*What needs to be done*:
Print the entries once more, unchanged.
========
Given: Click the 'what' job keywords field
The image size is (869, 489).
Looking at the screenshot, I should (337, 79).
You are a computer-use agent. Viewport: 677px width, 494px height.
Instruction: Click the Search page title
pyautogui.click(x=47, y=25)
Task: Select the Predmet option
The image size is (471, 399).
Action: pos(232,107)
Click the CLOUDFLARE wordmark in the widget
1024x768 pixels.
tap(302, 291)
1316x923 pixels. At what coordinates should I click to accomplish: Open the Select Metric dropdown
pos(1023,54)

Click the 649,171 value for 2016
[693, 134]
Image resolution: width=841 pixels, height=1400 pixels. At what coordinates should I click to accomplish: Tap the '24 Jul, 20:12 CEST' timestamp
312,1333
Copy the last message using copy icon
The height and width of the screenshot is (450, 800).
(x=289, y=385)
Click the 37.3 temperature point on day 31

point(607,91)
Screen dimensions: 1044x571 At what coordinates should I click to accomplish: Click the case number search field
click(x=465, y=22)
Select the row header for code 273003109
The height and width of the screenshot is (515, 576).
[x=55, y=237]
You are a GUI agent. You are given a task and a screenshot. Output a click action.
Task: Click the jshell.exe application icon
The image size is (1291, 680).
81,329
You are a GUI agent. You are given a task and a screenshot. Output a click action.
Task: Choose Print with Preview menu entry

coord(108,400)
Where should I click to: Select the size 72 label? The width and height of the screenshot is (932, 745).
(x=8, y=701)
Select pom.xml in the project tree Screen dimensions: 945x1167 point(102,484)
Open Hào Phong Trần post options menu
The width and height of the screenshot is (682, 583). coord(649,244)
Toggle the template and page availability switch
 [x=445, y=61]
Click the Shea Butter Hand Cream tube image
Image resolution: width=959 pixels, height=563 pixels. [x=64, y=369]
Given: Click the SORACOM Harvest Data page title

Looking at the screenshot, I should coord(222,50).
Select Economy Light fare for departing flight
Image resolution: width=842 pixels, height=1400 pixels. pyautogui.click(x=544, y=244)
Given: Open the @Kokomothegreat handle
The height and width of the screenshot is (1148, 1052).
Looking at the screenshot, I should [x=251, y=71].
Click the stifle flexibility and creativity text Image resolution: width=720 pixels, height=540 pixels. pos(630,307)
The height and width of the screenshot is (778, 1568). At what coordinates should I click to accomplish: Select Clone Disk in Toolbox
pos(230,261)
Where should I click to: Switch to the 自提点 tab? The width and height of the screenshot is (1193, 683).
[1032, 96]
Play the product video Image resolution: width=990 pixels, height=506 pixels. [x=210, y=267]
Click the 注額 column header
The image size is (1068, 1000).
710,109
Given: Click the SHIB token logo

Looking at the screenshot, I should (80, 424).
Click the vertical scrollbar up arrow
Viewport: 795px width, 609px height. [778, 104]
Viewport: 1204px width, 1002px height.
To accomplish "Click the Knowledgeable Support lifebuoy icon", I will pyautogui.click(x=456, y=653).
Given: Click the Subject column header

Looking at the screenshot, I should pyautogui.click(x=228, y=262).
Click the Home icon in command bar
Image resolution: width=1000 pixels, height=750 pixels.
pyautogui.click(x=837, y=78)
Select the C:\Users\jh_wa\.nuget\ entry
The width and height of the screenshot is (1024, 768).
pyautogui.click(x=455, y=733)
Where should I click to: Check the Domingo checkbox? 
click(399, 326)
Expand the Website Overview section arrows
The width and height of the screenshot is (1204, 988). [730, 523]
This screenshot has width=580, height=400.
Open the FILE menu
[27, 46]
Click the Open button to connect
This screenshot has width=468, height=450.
========
*Task output*:
Given: Click the 'what' job keywords field
The image size is (869, 489).
Looking at the screenshot, I should (337, 79).
You are a computer-use agent. Viewport: 677px width, 494px height.
Instruction: Click the Search page title
pyautogui.click(x=47, y=25)
Task: Select the Predmet option
The image size is (471, 399).
Action: pos(232,107)
Click the CLOUDFLARE wordmark in the widget
1024x768 pixels.
tap(302, 291)
1316x923 pixels. At what coordinates should I click to accomplish: Open the Select Metric dropdown
pos(1023,54)

Click the 649,171 value for 2016
[693, 134]
Image resolution: width=841 pixels, height=1400 pixels. At what coordinates should I click to accomplish: Tap the '24 Jul, 20:12 CEST' timestamp
312,1333
Copy the last message using copy icon
The height and width of the screenshot is (450, 800).
(x=289, y=385)
Click the 37.3 temperature point on day 31

point(607,91)
Screen dimensions: 1044x571 At what coordinates should I click to accomplish: Click the case number search field
click(x=465, y=22)
Select the row header for code 273003109
The height and width of the screenshot is (515, 576).
[x=55, y=237]
You are a GUI agent. You are given a task and a screenshot. Output a click action.
Task: Click the jshell.exe application icon
The image size is (1291, 680).
81,329
You are a GUI agent. You are given a task and a screenshot. Output a click action.
Task: Choose Print with Preview menu entry

coord(108,400)
Where should I click to: Select the size 72 label? The width and height of the screenshot is (932, 745).
(x=8, y=701)
Select pom.xml in the project tree Screen dimensions: 945x1167 point(102,484)
Open Hào Phong Trần post options menu
The width and height of the screenshot is (682, 583). coord(649,244)
Toggle the template and page availability switch
 [x=445, y=61]
Click the Shea Butter Hand Cream tube image
Image resolution: width=959 pixels, height=563 pixels. [x=64, y=369]
Given: Click the SORACOM Harvest Data page title

Looking at the screenshot, I should coord(222,50).
Select Economy Light fare for departing flight
Image resolution: width=842 pixels, height=1400 pixels. pyautogui.click(x=544, y=244)
Given: Open the @Kokomothegreat handle
The height and width of the screenshot is (1148, 1052).
Looking at the screenshot, I should [x=251, y=71].
Click the stifle flexibility and creativity text Image resolution: width=720 pixels, height=540 pixels. pos(630,307)
The height and width of the screenshot is (778, 1568). At what coordinates should I click to accomplish: Select Clone Disk in Toolbox
pos(230,261)
Where should I click to: Switch to the 自提点 tab? The width and height of the screenshot is (1193, 683).
[1032, 96]
Play the product video Image resolution: width=990 pixels, height=506 pixels. [x=210, y=267]
Click the 注額 column header
The image size is (1068, 1000).
710,109
Given: Click the SHIB token logo

Looking at the screenshot, I should (80, 424).
Click the vertical scrollbar up arrow
Viewport: 795px width, 609px height. [778, 104]
Viewport: 1204px width, 1002px height.
To accomplish "Click the Knowledgeable Support lifebuoy icon", I will pyautogui.click(x=456, y=653).
Given: Click the Subject column header

Looking at the screenshot, I should pyautogui.click(x=228, y=262).
Click the Home icon in command bar
Image resolution: width=1000 pixels, height=750 pixels.
pyautogui.click(x=837, y=78)
Select the C:\Users\jh_wa\.nuget\ entry
The width and height of the screenshot is (1024, 768).
pyautogui.click(x=455, y=733)
Where should I click to: Check the Domingo checkbox? 
click(399, 326)
Expand the Website Overview section arrows
The width and height of the screenshot is (1204, 988). [730, 523]
This screenshot has width=580, height=400.
Open the FILE menu
[27, 46]
Click the Open button to connect
This screenshot has width=468, height=450.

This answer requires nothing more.